The current defence programme is unaffordable, according to a report from the National Audit Office. The Ministry of Defence has already reduced the deficit between the defence budget and planned expenditure by £15 billion, but a shortfall of between £6 billion and £36 billion remains. The financial crisis means a substantial increase in funding is unlikely, and closing the gap will require bold action as part of the Strategic Defence Review which is expected after the General Election.
To address the deficit the Ministry of Defence has reduced equipment numbers being bought on some projects and taken short-term decisions to slip other projects. This short-term approach to savings will lead to long-term cost increases. In 2008-09, costs on the 15 major defence projects examined by the NAO increased by £1.2 billion, with two thirds of this increase (£733 million) directly due to the decision to slow projects. Attempting to save money in this way does not address the fundamental affordability problems, increases through-life costs and represents poor value for money on the specific projects affected.
One example of a project slowed is the Queen Elizabeth Class aircraft carriers. Although this action is forecast to save £450 million in the next four years, it is forecast to add £1,124 million in costs in subsequent years. This is a net increase in the forecast cost of £674 million. The NAO judges that this is poor value for money.
On some projects, the MOD has taken the decision to reduce the amount of equipment being purchased. For example, the MOD has taken the decision to save £194 million by reducing Lynx Wildcat numbers by 23 per cent, from 80 to 62 helicopters. This has reduced planned flying hours by a third.
These actions make it difficult to conclude on the effectiveness of the delivery of individual projects. Analysis by the NAO suggests signs of improvement in project cost control with innovative decisions being taken to ensure progress.

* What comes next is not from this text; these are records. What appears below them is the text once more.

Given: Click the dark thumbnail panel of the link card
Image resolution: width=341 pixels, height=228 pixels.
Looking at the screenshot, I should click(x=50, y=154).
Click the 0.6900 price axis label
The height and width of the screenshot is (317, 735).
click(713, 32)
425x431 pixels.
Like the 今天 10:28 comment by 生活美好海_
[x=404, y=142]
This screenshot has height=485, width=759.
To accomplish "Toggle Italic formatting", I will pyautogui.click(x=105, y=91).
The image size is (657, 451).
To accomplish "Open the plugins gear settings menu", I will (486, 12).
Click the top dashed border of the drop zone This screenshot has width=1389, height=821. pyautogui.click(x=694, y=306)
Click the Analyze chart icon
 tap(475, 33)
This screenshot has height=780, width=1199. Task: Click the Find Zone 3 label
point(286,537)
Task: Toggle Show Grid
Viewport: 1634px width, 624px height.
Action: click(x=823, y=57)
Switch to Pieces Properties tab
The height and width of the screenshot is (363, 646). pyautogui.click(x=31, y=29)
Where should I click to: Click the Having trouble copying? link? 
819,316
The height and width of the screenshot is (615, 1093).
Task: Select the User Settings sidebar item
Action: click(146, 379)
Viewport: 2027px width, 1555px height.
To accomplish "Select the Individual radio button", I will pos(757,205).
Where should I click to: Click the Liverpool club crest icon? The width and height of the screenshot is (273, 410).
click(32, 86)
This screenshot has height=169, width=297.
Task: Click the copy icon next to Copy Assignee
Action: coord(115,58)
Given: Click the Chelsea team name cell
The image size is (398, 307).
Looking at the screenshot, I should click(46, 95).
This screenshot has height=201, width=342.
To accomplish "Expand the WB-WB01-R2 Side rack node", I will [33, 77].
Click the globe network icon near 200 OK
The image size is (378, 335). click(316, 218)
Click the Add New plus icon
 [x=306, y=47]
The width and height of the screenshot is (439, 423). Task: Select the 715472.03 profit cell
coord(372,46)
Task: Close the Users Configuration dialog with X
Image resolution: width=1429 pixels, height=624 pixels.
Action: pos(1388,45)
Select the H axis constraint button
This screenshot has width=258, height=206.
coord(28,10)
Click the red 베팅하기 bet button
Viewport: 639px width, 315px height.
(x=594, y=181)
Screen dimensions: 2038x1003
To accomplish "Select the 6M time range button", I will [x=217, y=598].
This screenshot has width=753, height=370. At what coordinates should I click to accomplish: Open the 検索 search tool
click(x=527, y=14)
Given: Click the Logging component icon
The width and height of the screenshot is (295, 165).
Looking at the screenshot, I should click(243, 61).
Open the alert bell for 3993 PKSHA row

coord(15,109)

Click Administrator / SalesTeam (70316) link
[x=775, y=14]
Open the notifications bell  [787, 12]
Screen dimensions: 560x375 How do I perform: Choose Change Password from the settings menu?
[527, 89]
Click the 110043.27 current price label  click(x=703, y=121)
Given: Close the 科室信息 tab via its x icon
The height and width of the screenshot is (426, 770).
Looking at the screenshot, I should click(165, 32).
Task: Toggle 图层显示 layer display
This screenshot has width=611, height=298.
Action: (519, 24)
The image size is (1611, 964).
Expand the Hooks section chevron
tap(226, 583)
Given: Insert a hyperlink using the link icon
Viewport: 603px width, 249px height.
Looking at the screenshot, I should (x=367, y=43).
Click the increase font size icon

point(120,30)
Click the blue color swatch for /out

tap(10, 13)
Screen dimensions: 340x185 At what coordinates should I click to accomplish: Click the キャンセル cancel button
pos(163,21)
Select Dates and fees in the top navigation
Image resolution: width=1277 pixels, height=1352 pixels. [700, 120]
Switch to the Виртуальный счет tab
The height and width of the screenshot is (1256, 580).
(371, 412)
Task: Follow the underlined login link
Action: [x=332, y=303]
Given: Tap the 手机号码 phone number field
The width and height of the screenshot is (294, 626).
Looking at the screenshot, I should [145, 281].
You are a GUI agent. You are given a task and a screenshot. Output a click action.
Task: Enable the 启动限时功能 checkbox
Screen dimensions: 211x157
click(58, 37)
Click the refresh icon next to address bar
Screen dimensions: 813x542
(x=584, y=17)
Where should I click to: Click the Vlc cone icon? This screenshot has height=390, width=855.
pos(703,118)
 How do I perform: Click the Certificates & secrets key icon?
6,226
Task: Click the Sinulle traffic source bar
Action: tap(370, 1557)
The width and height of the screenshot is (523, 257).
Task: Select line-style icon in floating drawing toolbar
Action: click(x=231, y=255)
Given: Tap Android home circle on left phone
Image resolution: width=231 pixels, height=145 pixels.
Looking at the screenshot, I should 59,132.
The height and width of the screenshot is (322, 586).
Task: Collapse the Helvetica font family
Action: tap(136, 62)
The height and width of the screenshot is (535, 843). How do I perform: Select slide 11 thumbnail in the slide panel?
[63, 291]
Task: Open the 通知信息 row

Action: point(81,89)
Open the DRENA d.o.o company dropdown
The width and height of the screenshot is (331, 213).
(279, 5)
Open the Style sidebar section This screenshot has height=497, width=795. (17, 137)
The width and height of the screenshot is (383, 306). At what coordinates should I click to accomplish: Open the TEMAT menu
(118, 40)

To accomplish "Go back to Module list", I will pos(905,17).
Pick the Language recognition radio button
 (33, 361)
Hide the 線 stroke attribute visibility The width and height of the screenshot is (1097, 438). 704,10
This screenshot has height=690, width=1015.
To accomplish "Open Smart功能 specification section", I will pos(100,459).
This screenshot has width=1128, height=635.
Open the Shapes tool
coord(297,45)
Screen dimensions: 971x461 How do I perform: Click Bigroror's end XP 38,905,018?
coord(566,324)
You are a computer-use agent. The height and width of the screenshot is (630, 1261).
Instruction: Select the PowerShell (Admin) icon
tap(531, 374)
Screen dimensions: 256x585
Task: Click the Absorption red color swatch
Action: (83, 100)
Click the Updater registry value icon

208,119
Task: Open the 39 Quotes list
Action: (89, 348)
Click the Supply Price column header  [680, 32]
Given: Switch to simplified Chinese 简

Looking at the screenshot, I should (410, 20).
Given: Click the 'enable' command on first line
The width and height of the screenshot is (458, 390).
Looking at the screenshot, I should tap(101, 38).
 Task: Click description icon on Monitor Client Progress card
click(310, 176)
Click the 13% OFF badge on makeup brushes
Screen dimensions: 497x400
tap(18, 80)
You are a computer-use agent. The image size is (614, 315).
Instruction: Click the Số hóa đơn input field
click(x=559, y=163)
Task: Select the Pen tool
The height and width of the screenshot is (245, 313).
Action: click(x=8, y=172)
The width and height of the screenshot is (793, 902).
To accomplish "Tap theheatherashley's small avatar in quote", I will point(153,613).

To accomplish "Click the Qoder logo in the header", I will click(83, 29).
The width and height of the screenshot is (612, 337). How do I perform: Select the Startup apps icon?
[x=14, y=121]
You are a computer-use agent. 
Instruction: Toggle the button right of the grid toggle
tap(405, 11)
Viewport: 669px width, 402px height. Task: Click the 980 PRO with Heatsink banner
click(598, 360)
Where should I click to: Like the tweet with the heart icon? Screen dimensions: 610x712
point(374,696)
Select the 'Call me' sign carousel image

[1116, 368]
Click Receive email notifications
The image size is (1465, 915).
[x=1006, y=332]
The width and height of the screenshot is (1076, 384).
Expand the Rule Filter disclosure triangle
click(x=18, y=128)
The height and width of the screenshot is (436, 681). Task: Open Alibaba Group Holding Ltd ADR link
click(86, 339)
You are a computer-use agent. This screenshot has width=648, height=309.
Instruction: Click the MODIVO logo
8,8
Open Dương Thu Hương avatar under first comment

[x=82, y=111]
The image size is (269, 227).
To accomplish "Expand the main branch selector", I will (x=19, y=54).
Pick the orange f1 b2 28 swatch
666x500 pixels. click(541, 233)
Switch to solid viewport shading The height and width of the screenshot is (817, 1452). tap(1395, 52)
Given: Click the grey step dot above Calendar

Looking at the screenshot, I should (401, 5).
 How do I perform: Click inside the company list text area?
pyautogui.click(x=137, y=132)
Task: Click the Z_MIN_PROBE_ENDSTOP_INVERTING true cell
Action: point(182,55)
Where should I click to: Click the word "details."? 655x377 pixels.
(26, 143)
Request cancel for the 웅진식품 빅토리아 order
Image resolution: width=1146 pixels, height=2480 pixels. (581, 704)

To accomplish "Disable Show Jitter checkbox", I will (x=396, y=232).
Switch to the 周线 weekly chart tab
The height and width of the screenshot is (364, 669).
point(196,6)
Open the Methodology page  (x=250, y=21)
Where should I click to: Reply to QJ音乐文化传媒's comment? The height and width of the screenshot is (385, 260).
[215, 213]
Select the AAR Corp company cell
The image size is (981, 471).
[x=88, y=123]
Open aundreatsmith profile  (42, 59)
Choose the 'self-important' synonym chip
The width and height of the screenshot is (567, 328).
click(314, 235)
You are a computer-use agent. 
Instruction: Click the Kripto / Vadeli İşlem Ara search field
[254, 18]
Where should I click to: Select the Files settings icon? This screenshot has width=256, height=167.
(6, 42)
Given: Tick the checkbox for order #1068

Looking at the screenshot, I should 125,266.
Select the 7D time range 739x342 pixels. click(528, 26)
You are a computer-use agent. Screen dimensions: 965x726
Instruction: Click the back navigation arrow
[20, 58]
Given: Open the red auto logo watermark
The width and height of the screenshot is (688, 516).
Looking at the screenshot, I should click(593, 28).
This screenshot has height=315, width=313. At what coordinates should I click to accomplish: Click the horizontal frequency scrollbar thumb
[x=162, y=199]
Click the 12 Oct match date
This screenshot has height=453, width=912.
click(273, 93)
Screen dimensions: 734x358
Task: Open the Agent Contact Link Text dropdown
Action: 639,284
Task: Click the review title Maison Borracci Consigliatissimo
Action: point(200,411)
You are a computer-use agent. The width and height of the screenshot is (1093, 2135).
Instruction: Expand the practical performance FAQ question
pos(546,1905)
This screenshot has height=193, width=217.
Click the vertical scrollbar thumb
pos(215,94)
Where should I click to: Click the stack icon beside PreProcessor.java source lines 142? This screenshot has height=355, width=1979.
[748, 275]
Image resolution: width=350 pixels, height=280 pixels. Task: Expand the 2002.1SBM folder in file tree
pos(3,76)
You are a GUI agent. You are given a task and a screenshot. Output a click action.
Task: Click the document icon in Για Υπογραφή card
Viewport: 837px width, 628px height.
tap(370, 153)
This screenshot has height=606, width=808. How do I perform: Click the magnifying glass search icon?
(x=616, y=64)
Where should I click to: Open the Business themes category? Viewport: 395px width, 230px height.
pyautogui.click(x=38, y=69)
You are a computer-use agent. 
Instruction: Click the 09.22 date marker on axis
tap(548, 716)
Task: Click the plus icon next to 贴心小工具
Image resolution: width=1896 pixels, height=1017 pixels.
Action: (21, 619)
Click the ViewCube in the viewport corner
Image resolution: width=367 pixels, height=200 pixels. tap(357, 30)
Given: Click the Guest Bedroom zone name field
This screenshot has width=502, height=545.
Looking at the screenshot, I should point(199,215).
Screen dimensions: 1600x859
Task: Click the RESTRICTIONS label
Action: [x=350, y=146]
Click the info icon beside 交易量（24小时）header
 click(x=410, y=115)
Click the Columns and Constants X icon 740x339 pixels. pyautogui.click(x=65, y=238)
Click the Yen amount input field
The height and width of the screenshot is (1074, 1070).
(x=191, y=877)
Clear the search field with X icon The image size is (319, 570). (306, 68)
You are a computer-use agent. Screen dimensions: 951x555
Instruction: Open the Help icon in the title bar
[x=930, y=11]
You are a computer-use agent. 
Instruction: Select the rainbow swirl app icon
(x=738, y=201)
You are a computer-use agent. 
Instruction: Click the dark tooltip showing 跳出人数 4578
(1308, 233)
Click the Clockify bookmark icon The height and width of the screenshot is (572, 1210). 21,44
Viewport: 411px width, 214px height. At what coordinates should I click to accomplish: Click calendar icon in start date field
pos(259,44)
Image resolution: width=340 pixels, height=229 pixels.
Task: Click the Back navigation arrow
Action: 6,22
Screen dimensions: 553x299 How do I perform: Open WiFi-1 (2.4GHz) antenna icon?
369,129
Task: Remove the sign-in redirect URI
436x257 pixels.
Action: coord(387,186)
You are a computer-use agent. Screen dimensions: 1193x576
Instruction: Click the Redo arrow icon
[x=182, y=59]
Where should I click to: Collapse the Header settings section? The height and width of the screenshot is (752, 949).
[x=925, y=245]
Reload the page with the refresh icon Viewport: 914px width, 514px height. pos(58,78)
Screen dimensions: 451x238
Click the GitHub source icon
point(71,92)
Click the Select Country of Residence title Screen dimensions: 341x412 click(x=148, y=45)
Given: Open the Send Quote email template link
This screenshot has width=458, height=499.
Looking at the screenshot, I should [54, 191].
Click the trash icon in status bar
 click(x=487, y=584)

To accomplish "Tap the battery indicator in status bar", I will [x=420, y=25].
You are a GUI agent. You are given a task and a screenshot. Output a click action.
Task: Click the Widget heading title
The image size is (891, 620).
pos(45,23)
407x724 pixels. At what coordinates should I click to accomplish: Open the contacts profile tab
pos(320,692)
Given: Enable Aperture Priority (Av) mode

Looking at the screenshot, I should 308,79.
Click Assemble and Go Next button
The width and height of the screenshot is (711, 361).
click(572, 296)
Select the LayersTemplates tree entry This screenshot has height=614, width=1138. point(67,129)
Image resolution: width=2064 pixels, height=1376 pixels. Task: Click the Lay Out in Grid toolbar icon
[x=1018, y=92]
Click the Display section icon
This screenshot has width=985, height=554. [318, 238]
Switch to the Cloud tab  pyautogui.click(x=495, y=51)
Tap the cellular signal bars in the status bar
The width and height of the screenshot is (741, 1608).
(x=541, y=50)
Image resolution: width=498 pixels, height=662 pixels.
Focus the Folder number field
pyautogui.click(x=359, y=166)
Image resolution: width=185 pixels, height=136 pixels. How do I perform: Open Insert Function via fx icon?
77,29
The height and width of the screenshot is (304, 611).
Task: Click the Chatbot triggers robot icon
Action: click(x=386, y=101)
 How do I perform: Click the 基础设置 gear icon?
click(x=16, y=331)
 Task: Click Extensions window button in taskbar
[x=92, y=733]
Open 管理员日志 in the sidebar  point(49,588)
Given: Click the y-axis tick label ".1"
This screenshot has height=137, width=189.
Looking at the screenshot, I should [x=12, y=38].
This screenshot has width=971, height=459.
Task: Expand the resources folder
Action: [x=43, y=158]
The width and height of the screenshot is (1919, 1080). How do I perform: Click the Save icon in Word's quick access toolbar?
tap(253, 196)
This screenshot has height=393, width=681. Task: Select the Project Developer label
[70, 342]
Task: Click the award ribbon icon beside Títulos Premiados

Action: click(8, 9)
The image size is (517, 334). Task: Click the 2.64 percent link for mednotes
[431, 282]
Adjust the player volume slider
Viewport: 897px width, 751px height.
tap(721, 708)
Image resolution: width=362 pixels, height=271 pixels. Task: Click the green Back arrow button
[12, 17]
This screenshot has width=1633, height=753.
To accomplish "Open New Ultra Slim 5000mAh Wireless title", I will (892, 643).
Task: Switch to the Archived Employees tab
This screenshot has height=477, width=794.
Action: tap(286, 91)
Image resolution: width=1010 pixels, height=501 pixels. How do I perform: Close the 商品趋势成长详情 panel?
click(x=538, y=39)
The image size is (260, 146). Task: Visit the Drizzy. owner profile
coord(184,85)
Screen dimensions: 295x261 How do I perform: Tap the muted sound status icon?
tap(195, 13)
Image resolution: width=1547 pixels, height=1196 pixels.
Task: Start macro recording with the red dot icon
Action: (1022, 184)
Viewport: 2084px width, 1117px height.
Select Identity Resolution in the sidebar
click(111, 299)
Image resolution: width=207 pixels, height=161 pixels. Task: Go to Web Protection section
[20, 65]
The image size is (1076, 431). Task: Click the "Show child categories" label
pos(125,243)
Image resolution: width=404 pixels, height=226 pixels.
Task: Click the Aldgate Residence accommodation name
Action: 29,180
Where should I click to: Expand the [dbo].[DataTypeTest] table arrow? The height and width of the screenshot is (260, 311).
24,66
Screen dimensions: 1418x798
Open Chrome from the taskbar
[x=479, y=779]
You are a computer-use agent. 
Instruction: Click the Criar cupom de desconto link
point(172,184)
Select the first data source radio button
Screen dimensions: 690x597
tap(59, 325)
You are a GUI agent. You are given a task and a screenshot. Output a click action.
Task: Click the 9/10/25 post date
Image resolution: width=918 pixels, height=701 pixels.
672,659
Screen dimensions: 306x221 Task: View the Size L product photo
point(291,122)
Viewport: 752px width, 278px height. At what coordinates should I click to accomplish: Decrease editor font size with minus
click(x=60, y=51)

Unless the MOD addresses the underlying budgetary and governance issues it will not consistently deliver value for money nor, vitally, will the operational benefits of expensive new capabilities be available to the Armed Forces in a timely manner or in the numbers originally planned.
As part of its annual review of major defence projects, the National Audit Office has found that the current cost of 15 major military projects has risen by £3.6 billion, compared with the expected costs when the investment decisions were taken. The total slippage, averaged over the 14 major projects with in service dates, is over two years per project.